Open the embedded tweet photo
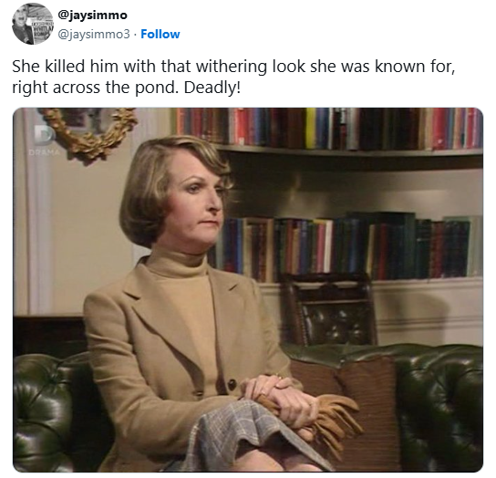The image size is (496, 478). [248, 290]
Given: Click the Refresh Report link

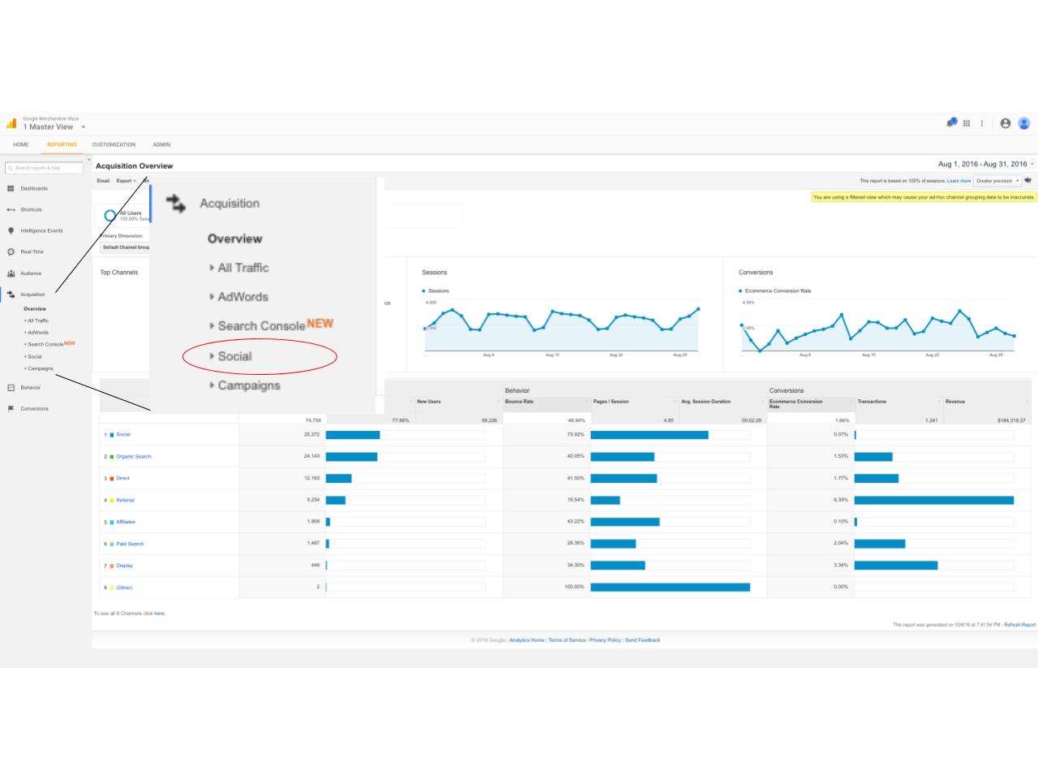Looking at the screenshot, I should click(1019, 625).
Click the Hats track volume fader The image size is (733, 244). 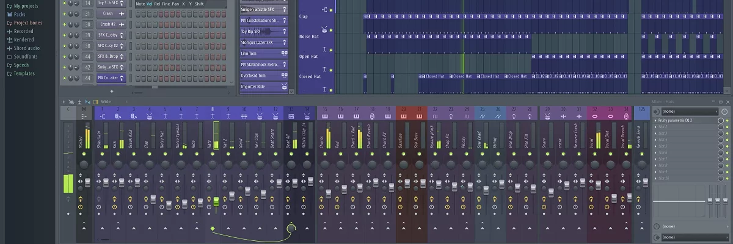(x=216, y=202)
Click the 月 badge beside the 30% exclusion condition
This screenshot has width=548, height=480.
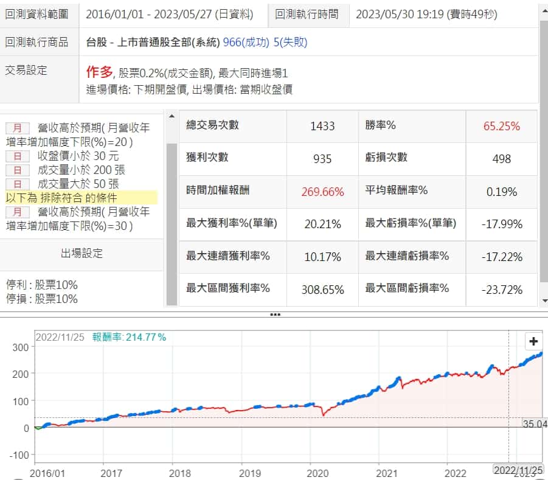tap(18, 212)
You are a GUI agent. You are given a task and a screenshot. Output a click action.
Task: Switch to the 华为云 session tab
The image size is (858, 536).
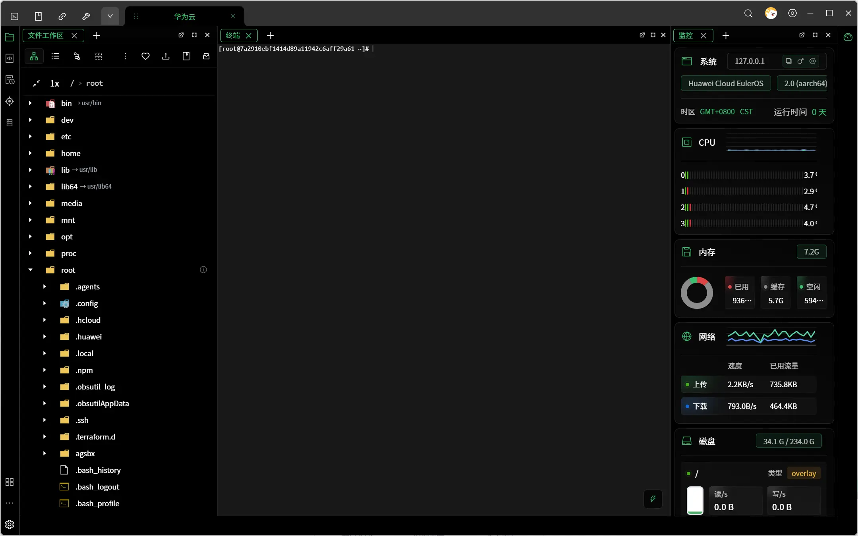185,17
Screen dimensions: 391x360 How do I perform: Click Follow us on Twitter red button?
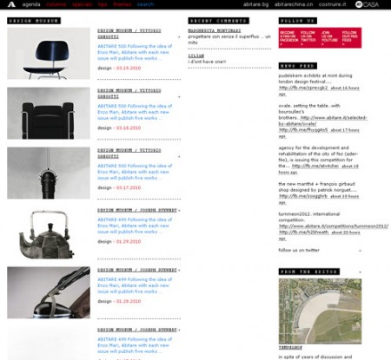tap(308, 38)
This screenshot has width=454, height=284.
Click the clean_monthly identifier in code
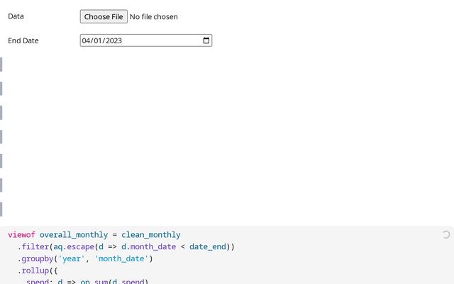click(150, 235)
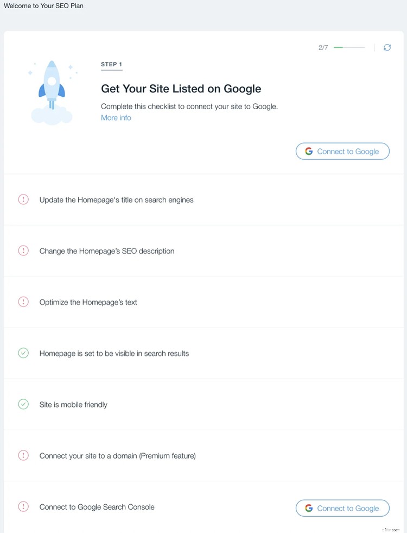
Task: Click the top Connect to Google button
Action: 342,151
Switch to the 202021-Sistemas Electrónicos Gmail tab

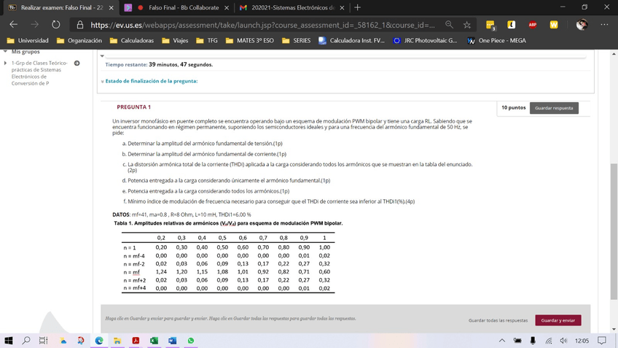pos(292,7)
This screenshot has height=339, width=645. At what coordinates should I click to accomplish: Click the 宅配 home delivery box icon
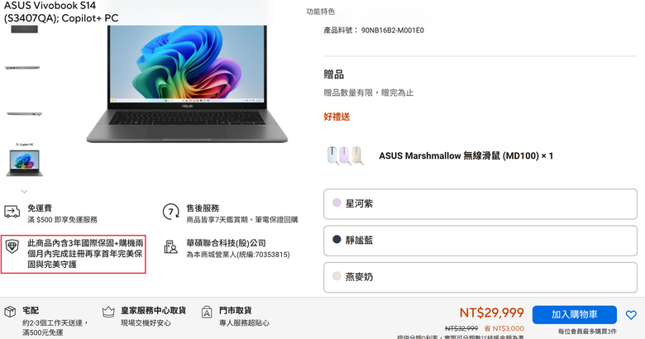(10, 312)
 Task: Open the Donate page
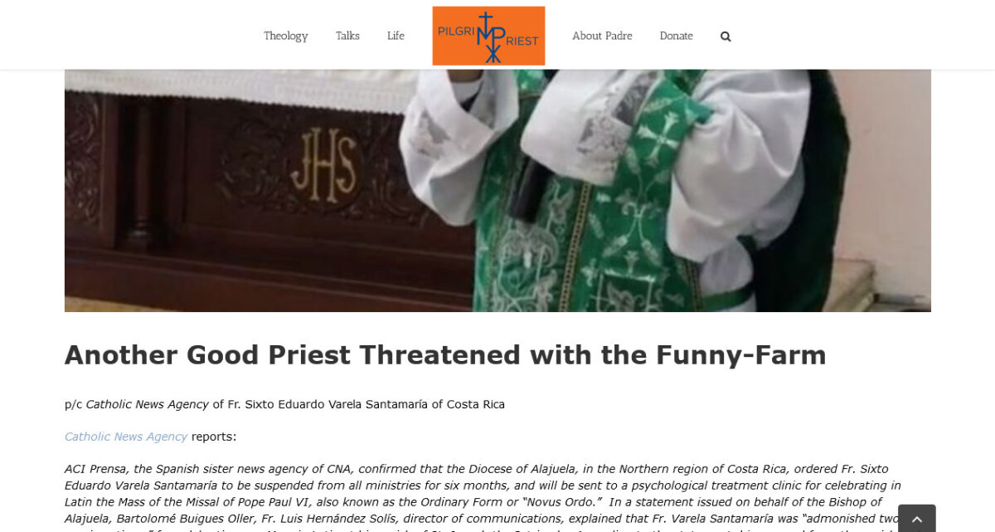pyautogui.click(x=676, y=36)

* * *

### How to complete this task
Copy exactly the lines that begin at the one containing "Click the clean_monthly identifier in code" and end at the last line of the records, both included, omitting the pictures.

### Written answer
Click the clean_monthly identifier in code
click(150, 235)
Task: Click the top Connect to Google button
Action: 342,151
Switch to the 202021-Sistemas Electrónicos Gmail tab

pos(292,7)
This screenshot has height=339, width=645. At what coordinates should I click to accomplish: Click the 宅配 home delivery box icon
(10, 312)
 Task: Open the Donate page
pyautogui.click(x=676, y=36)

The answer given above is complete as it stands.